Davis, 83, was a bookkeeper on June 4, 1933, when nervous investors stampeded banks across the United States to try to withdraw their savings in one of the dark episodes of the Great Depression.
Actor Jimmy Stewart’s portrayal of banker George Bailey, who dipped into his own pockets to prevent his thrift institution from closing in the movie “It’s a Wonderful Life,” has little on Davis, who personally kept Peoples Bank from closing.
“Dad is not real open about it,” said son Phillip Davis, now a bank president. “The closing notice was typed to be put on the door and my father grabbed it from the hand of his boss that day and locked it in the lockbox.”
“This bank is not closing,” Sid Davis told his boss, and that was that. Peoples Bank stayed open and soon after, Phillip Davis said, the Federal Deposit Insurance Corp. was established and the boss was dismissed.
At the time, Sid Davis was a bookkeeper. It was his job to post all withdrawals and deposits to the accounts of customers. He did it by hand.
“He is probably the last active banker in America who played a significant role in keeping a bank open during the bank holiday of 1933,” said Phillip Davis.
“Like the fictional George Bailey, he refused to shut down the bank on that dark day when more banks closed in America than any day before or since. And, like George Bailey’s bank, Peoples Bank survived the crash and prospered,” the younger Davis said.
Today, Peoples Bank has more than $113 million in assets.
Sid Davis, who is retiring because emphysema left him too weak to work, did not set out to be a banker.
He was 18 when he graduated from college in 1932 with a degree in chemistry, but jobs were scarce. Davis was hired as a part-time fill-in at Peoples Bank.
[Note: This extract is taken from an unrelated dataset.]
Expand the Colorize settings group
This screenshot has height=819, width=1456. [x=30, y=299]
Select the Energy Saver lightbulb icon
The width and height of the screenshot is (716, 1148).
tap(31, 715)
When a bank teller got caught trying to cash a customer’s check at a bank in another state, Davis was given her job.
He was named bank president in 1952 and chairman of the board in 1980. Along the way, he bought stock in People’s Bank, which largely became a family enterprise, and now Phillip and his brother, Sid Jr., share the bank presidency.
“Everyone in town is invited” to his retirement party, Phillip Davis said.